▶ **EXERCISE DESCRIPTION**: Carry on the news article about scientists' doubts over cryonics from its final sentence, keeping its reporting style.

Freeze body for future? Many scientists sceptical

Freeze body for future? Many scientists sceptical

Members of cryonics organisation Alcor Life Extension Foundation wear a metal bracelet or necklace wherever they go. On it are the words "no embalming" and "no autopsy", indicating to medical professionals that there are other plans for their bodies after death.

The plan involves cryonics - a low- temperature preservation of humans after death in the hope of reviving them in the future.

The process was in the news lately, after Matheryn Noavaratpong, a two-year-old from Thailand who died of brain cancer, became the youngest person to be cryonically preserved and stored by United States non-profit organisation Alcor.

Such facilities - two in the US and one in Russia - seem to be gaining a small following of members from across the globe. Some prominent names such as talk show host Larry King and TV personality Simon Cowell have said they intend to freeze themselves after death.

But many scientists have all but called cryonics a hoax, laying out the scientific limitations and labelling it a pseudo-science at best.

In the US, the cost of whole-body cryopreservation starts at around US$60,000 (S$80,000).

Part of the money is put into a trust or investments, and the earnings are used for ongoing care and the cost of future revival.

People are also advised to set up trusts for themselves to provide for their future selves.

Often, people pay for their cryopreservation through life insurance and for an additional fee, Alcor even gives them the option to store their personal items such as photos or journals in a box which will be kept in a salt mine.

The Cryonics Institute, based in Clinton Township, Michigan, has 132 patients in suspension, while Alcor, in Scottsdale, Arizona, has 134 - with the Thai toddler being the latest addition. But this is just the tip of the iceberg, so to speak.

More than 2,000 people have signed up for cryopreservation with these two main US companies, including about a dozen Asians from countries that include Singapore, China and Thailand.

Ms Marji Klima, an administrator at Alcor who spoke with The Sunday Times, said membership has been "fairly steady through the last 20 years or more" but there has been a recent spike in interest due to the media and rapid advancements in medicine and nanotechology.

"More people are learning about it because of the scientific advancements that are being reported," she said.

The process involves removing blood from the body and introducing a solution that prevents freezing. Alcor "patients" are then stored in liquid nitrogen at a temperature of minus 196 deg C.

Cryogenic Society of America executive director Laurie Huget was quick to draw the distinction between cryogenics and cryonics.

"Cryogenics (which deals with extremely low temperatures) is a legitimate, long-recognised technology that supports so many areas of science and industry. It is not involved with pseudo-science such as cryonics," she said. The whole idea of cryonics was first touted by a physics teacher named Mr Robert Ettinger, who published a book called The Prospect Of Immortality in 1964. He subsequently founded the Cryonics Institute in 1976, which promotes the concept and also provides storage facilities.

▶ **RECORD EXTRACTS**:
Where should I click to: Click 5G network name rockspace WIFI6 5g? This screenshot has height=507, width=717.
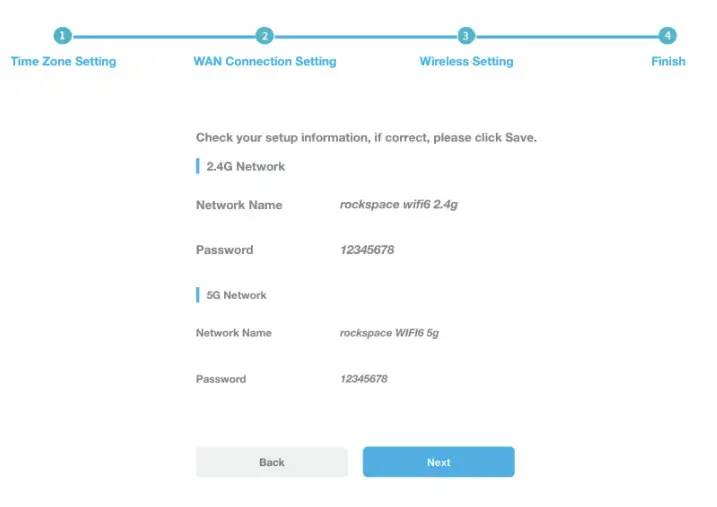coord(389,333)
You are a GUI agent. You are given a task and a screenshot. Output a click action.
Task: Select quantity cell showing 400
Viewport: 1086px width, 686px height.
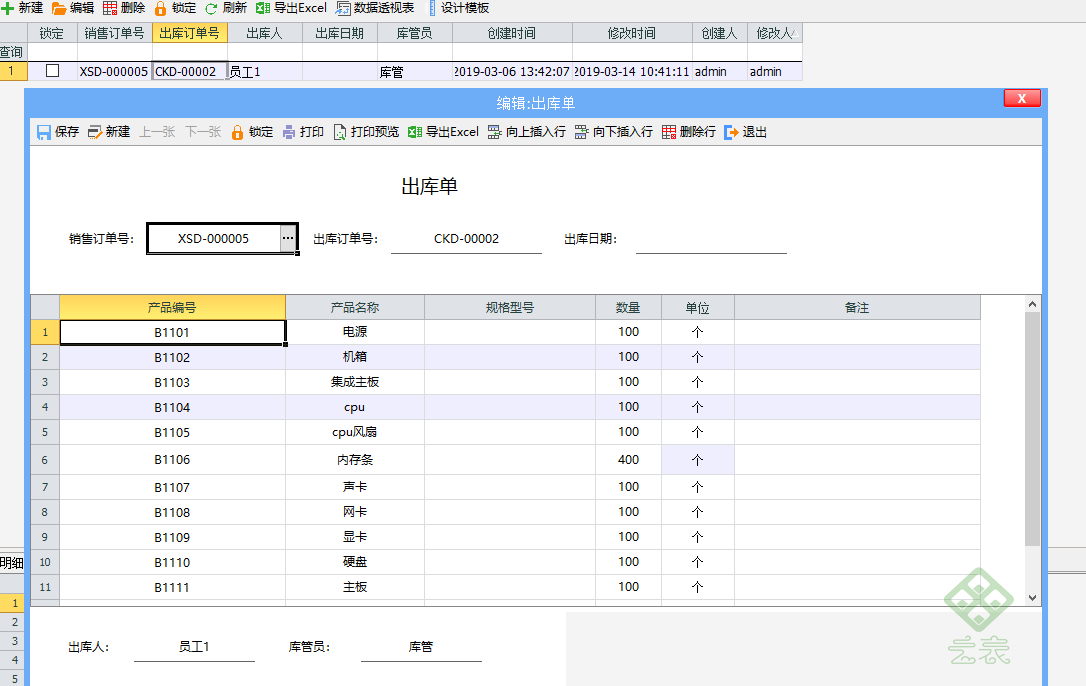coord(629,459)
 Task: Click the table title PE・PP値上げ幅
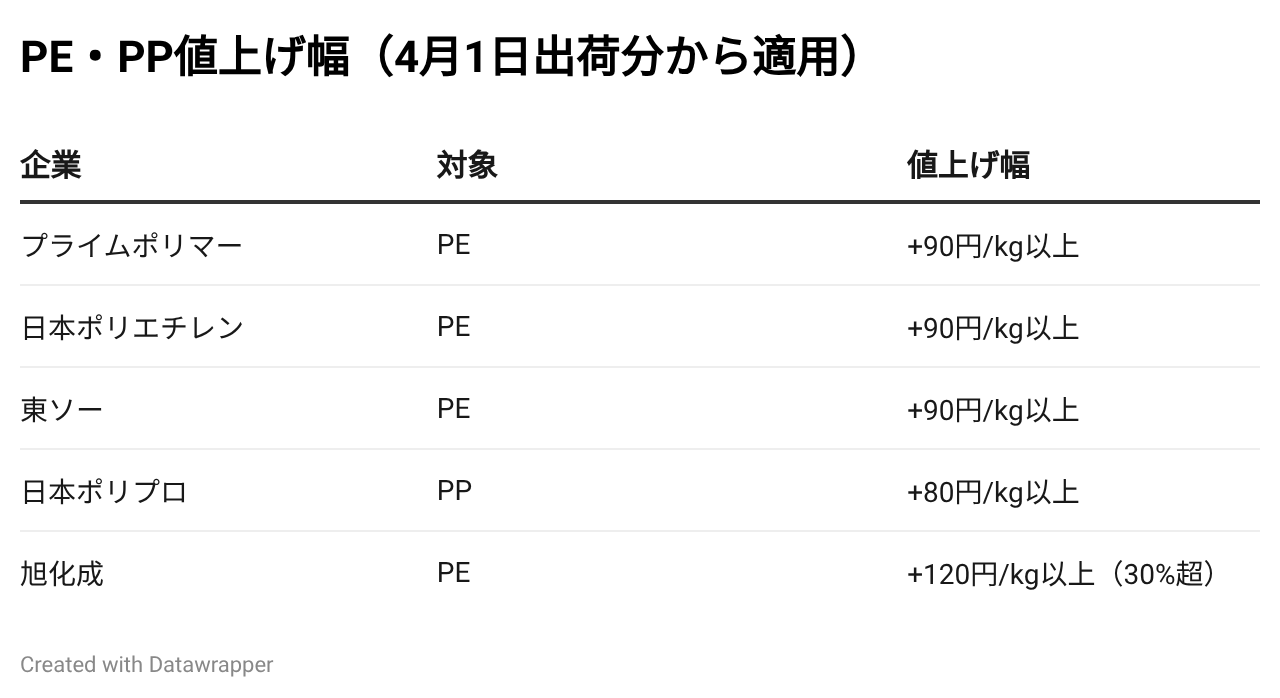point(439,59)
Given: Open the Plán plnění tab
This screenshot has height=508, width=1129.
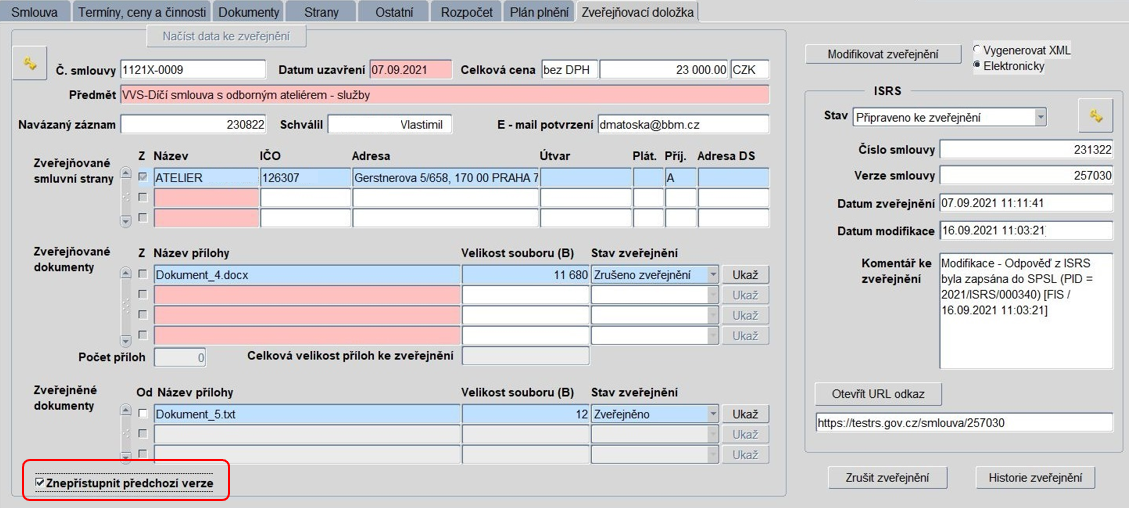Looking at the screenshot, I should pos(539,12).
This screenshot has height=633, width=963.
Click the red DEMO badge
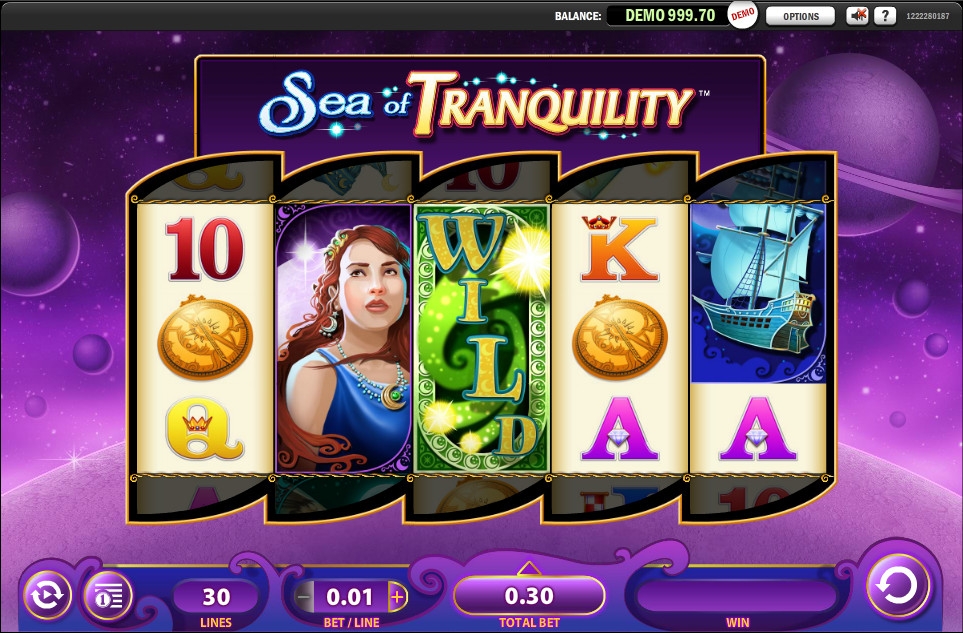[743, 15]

▶ **EXPECTED OUTPUT**:
The book also prompted Mrs Linda Chamberlain and her husband, Mr Fred Chamberlain, to set up Alcor in 1972.

Mrs Chamberlain, 69, told The Sunday Times that Mr Chamberlain is a neuro patient - meaning only his head and brain are preserved - and she will also be preserved in the same way when she dies.

According to her, chances of resuscitation are pretty high. "Based on the current advance of science and technology, I feel certain that our chances of being resuscitated within the next 50 years are very good," she said.

"If we are not resuscitated, I feel certain the problem will not have been with technology but with social or political problems, such as war."

But many scientists and critics largely disagree with the science behind cryonics.

"At the moment, the chances of resuscitation are pretty close to zero," said American science writer Michael Shermer, who has a doctorate in the history of science. I would say they are probably a century or two away from figuring out cryonics."

While cryonicists argue that human embryos are frozen and used again, Dr Shermer, who publishes Skeptic Magazine, said: "Freezing single cells or an egg is one thing, a dog or a human is more complex."

He added that "thawing" a human would be like thawing a frozen strawberry. "It would just be mush," he said.

And with regard to nanobots repairing cell tissue, which is what cryonicists believe should be possible in the future, he said: "In principal, it could work, but we are not even close in the field of nanotechology."

So why do people still sign up to be suspended in cryostats - cylindrical tanks which their loved ones can visit like graves in a cemetery?

Dr James Hughes, executive director for the Institute for Ethics and Emerging Technologies, said: "If you believe that technology in the future will be able to do more than the technology today, then signing up for cryonics is a rational bet on staying alive."

Added Dr Shermer: "It's a probability argument. With cremation, saving your DNA and memories is 100 per cent sure to fail, with cryonics, it's not quite 100 per cent."

"But I'm a sceptic because there is no evidence yet," said Dr Shermer.